'Pause the Draws' toolkit
Why Pause the Draws?
Repetitive lab testing on inpatients is common and can have a variety of negative consequences. In addition to the overuse of test reagents, clerical, nursing and laboratory resources, the downstream impact of unnecessary or inappropriate lab testing includes delayed or incorrect diagnosis, over-treatment, additional phlebotomy, iatrogenic anemia, and patient inconvenience. As in all instances of over testing there is a clear risk for false positive results which can then lead to further work-ups of incidental and non-pathological results.
Clinicians should be encouraged to engage in ‘reflective’ ordering patterns based upon clinical indications rather than ingrained habits. Diagnostic tests should only be ordered to help answer clinical questions, or when test results will affect patient care management.

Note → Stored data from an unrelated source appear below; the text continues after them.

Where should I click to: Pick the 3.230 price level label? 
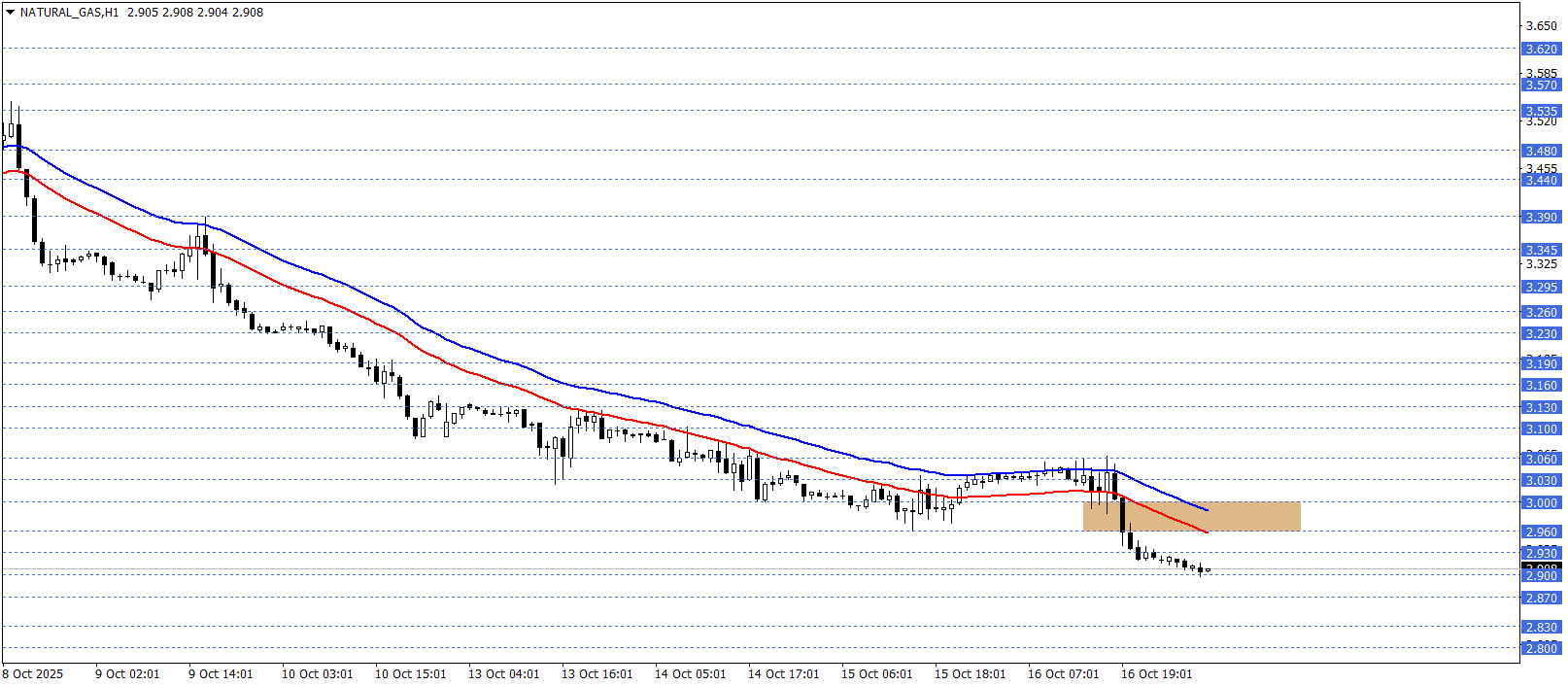tap(1541, 334)
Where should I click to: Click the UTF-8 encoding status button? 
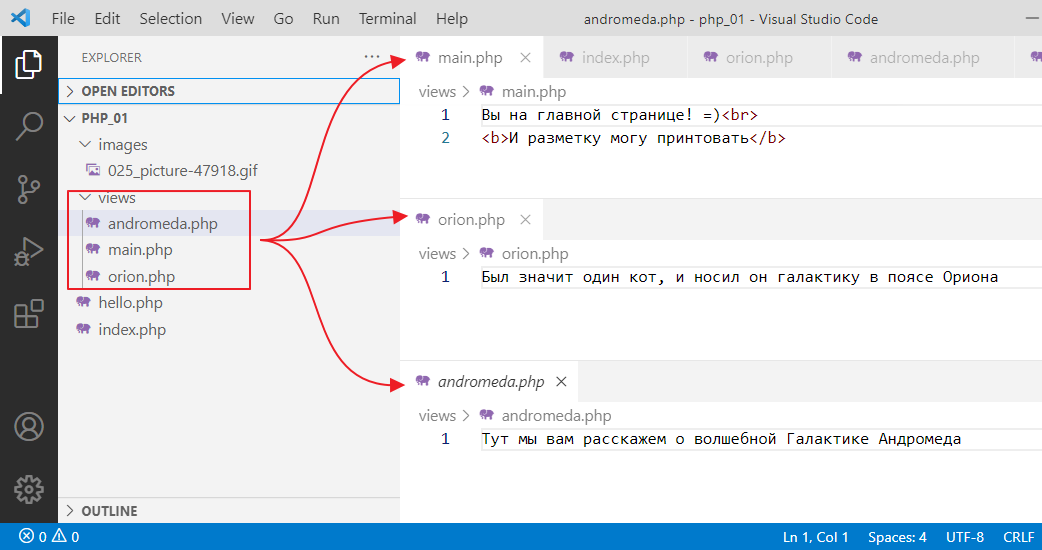965,537
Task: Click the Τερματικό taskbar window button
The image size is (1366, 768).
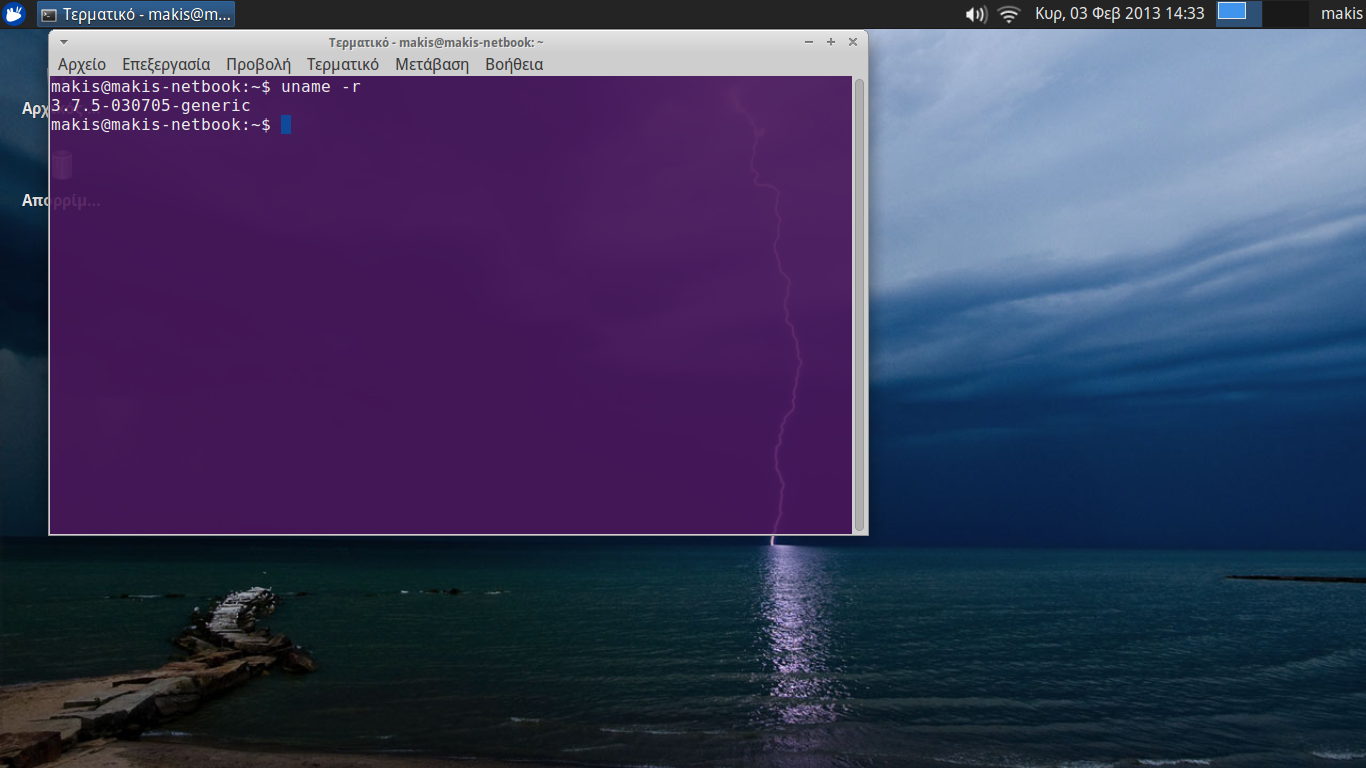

Mentoring and active engagement of residents, Advanced Practice Providers and bedside nurses is important to reduce unnecessary testing. Messaging should reflect that the goal is to increase targeted, appropriate testing rather than to decrease overall lab testing.
Choosing Wisely initiatives from numerous professional societies have identified repetitive laboratory testing in the face of clinical stability as low value care. For hospitalized patients, targeting high volume repetitive daily tests is a logical, evidence based and patient-centered intervention that can have a significant impact.
Downloadable Talking Points
Choosing Wisely Lists Supporting 'Pause the Draws'
Don’t perform repetitive CBC and chemistry testing in the face of clinical and lab stability.
Don’t order diagnostic tests at regular intervals (such as every day), but rather in response to specific clinical questions.
The Collaborative includes the American Association of Critical-Care Nurses, American Thoracic Society, the American College of Chest Physicians and the Society of Critical Care Medicine.
Don’t perform laboratory blood testing unless clinically indicated or necessary for diagnosis or management in order to avoid iatrogenic anemia.
Don’t perform serial blood counts on clinically stable patients.